In truth, again perhaps we should not have been entirely surprised at the negativity over the Ipi route – I have been aware that the doctor we saw has had reservations about Ipi as a potential treatment option for me from the very beginning. However, we have had more positive discussions regarding Ipi with the other doctor who jointly leads the melanoma clinic – his take last time we spoke was that colitis was the lesser of two evils, and we would have to take the risk and manage any colitis flare up. Unfortunately my situation has changed since that conversation – at the time we didn’t know that the cancer had spread to the brain. So it could be that his opinion would now fall in line with the doctor we saw last week, and he would warn me away from Ipi too. But either way we would obviously like to hear what he has to say – unfortunately he won’t be available to discuss this with us until next week (having had the nerve to go on holiday at such a critical time in my treatment!).

However, it doesn’t look like this will hold us up significantly if we do decide to go for Ipi. It isn’t yet (as I understand it) freely available on the NHS as a licensed treatment – so the Marsden have to make an application for funding, which can take two to three weeks. They have been kind enough to initiate that process immediately, to minimise any hold up should we decide to go for it. Which means that we have time to take over our decision, and can meet with the other doctor once he is back, all within that two to three week window.

So there you go – that’s where we are right now. It was obviously a disappointing meeting – but yet again we have picked ourselves up, as we are becoming very adept at doing (thanks to plenty of ‘opportunities’ to practice!). I’d be lying if I said there hadn’t been some hard moments over the past few days, but we decided to put starting the Ipi research and decision on hold for a few days (given the lack of any immediate time pressure), and throw ourselves into positive and enjoyable things to keep us in good spirits – and I would say we have bounced back pretty quickly.

What I have said before in this blog still stands – we are not giving up, ever!!! There is always hope, and dwelling on negatives and what might happen before it does happen will only compound matters. Sally and I promised each other at the beginning of this that we would just deal with what is immediately in front of us, and that is what we’re doing.

Also, I don’t want to say too much about it at this point in time, but there is a another avenue we are exploring. It might come to nothing, but it’s nice at this point in time to feel we have other options.

And in a way, this appointment on Thursday was perhaps the kick up the arse that we needed to make some other big lifestyle changes to give myself the best chance of beating this (again, more on that later).

So that’s all I’m going to write for now – I had intended to write plenty more, about what we’ve been keeping ourselves with busy since my last post, the above mentioned lifestyle changes, my general condition (not bad, just so you know), etc. But I have already written nearly fifteen-hundred words, have run out of time for today, and want to get this post out there quickly so you know we are ok, and I’m not spending my time trying to throw myself under buses or down any wells.

§ About this task
Reproduce word for word the part of the blog post that begins at the words "What I have" and stops after the words "on that later).".

§ Entries shown
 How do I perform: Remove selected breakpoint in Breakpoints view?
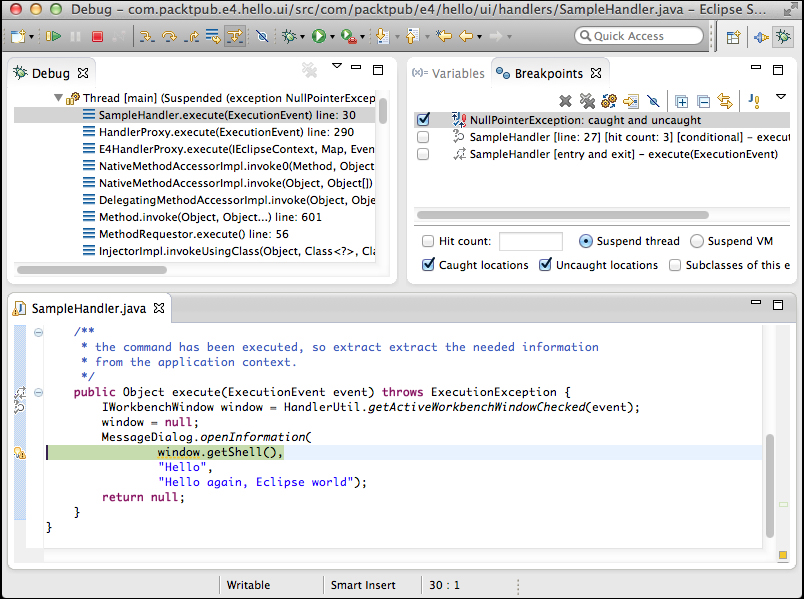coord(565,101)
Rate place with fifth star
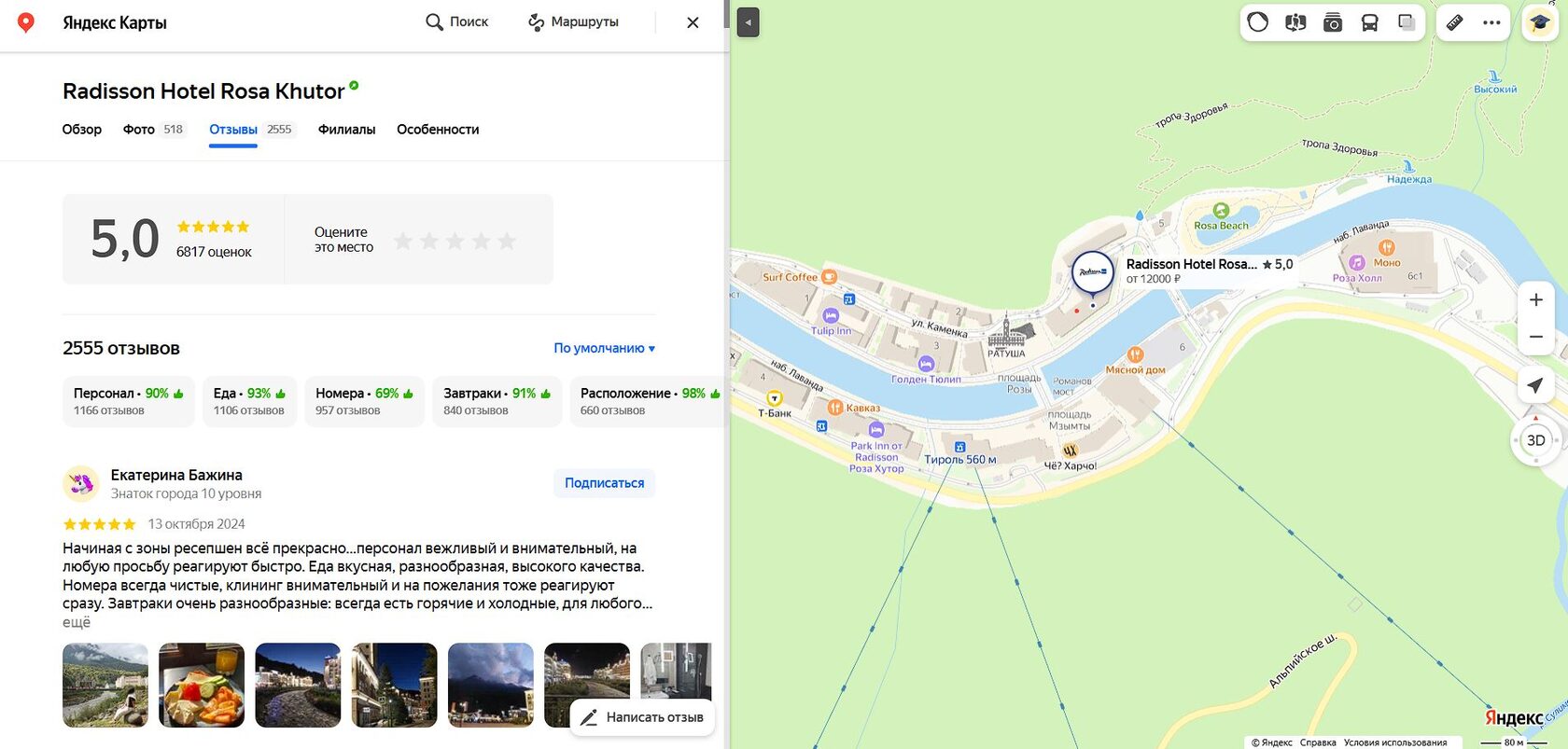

* * *

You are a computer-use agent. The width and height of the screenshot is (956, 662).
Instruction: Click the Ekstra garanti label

...

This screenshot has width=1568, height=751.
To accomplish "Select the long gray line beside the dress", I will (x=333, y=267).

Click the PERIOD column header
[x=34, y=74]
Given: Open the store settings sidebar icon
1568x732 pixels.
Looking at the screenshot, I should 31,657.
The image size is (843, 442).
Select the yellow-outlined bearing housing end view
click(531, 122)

§ Completed exercise
What I have said before in this blog still stands – we are not giving up, ever!!! There is always hope, and dwelling on negatives and what might happen before it does happen will only compound matters. Sally and I promised each other at the beginning of this that we would just deal with what is immediately in front of us, and that is what we’re doing.

Also, I don’t want to say too much about it at this point in time, but there is a another avenue we are exploring. It might come to nothing, but it’s nice at this point in time to feel we have other options.

And in a way, this appointment on Thursday was perhaps the kick up the arse that we needed to make some other big lifestyle changes to give myself the best chance of beating this (again, more on that later).